[[ RECORDS FOR THE TASK, beginning ]]
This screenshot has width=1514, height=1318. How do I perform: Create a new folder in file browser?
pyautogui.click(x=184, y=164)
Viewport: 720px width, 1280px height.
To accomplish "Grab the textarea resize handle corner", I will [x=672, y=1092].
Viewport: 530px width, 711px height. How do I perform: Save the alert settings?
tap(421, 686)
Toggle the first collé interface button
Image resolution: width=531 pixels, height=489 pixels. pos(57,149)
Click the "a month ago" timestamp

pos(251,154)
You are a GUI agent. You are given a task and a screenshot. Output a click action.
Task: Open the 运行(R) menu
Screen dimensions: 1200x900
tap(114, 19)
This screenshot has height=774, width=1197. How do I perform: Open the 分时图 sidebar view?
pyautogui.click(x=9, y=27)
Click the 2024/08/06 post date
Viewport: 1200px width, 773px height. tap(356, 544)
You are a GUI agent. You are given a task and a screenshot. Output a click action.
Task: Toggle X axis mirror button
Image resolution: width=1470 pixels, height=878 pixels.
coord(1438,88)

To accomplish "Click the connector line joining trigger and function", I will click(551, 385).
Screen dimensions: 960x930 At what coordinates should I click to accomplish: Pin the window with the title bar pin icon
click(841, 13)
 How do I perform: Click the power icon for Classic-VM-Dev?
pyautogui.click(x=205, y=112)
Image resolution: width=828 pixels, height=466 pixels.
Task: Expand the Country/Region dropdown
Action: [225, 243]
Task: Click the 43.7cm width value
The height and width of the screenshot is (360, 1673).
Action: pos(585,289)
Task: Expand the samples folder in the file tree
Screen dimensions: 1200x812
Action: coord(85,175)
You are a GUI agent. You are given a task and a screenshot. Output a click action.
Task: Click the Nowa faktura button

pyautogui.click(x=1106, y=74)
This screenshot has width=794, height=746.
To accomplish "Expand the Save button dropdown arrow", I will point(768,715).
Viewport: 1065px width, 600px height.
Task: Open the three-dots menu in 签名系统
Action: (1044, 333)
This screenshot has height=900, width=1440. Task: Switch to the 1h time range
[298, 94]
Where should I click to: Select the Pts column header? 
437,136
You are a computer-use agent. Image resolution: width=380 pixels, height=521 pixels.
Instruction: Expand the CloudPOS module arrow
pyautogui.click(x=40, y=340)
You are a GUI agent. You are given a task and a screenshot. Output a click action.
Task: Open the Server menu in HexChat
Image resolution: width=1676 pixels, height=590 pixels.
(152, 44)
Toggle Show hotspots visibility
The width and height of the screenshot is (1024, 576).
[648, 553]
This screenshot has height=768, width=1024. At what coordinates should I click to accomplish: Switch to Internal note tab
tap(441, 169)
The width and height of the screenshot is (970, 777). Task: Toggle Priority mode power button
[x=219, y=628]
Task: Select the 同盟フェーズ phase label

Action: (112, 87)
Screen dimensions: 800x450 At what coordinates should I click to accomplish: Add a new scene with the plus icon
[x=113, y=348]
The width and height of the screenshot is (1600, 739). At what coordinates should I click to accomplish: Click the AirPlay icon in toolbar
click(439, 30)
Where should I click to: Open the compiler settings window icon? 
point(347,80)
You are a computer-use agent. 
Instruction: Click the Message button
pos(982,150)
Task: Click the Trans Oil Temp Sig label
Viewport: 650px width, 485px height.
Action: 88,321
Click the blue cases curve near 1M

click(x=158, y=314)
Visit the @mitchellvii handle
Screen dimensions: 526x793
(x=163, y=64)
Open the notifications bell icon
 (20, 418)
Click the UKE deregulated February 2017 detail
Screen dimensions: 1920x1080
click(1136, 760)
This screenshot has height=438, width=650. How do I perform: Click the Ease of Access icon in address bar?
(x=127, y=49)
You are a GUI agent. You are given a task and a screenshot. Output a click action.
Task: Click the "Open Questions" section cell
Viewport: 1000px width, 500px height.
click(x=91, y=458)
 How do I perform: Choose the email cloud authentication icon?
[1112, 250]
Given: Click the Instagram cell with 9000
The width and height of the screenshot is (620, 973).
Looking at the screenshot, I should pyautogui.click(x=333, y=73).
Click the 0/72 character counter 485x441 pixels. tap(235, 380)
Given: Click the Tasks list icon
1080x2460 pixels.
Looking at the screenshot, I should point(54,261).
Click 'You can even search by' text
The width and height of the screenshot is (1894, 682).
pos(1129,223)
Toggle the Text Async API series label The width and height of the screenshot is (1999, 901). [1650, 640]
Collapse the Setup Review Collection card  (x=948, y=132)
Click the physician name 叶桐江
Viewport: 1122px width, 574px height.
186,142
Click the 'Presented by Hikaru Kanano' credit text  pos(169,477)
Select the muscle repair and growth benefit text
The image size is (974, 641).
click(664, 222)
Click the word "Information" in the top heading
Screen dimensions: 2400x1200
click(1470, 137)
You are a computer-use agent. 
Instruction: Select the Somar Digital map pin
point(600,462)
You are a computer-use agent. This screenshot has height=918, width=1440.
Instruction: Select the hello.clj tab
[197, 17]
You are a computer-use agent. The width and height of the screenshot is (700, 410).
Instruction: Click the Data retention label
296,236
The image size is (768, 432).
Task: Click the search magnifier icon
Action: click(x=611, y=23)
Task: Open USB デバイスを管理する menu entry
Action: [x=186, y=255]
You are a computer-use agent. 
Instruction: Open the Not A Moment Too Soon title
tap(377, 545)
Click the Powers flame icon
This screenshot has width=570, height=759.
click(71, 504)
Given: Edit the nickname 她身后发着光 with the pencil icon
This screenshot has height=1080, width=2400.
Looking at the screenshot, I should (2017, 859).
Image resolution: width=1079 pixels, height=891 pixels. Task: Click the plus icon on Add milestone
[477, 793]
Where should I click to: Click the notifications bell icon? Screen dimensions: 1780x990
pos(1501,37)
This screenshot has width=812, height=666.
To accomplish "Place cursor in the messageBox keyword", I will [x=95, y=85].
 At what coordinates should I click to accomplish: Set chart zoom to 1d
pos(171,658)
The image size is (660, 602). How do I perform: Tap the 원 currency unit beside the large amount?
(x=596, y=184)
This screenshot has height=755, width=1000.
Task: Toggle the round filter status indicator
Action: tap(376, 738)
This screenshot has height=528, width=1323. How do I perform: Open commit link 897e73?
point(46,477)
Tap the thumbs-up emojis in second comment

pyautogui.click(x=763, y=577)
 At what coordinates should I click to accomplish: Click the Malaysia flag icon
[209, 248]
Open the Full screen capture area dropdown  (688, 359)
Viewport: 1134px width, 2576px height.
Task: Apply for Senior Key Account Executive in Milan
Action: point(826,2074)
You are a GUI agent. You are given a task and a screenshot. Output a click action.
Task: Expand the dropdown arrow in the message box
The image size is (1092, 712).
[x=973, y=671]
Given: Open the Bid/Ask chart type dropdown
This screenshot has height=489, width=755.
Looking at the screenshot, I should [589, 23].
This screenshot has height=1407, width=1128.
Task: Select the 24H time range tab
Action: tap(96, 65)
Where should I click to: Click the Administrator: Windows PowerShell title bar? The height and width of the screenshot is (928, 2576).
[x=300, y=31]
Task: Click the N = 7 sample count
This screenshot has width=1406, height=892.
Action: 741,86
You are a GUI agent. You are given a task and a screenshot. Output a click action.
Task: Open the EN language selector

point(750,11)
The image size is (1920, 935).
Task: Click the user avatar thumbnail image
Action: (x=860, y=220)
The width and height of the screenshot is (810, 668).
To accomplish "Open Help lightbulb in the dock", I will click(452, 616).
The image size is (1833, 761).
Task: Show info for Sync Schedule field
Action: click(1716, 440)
[[ RECORDS FOR THE TASK, end ]]
» WHAT THE TASK ASKS
Provide a count of the lines in the data above that include the word "handle", stating the number alone.

» OUTPUT
2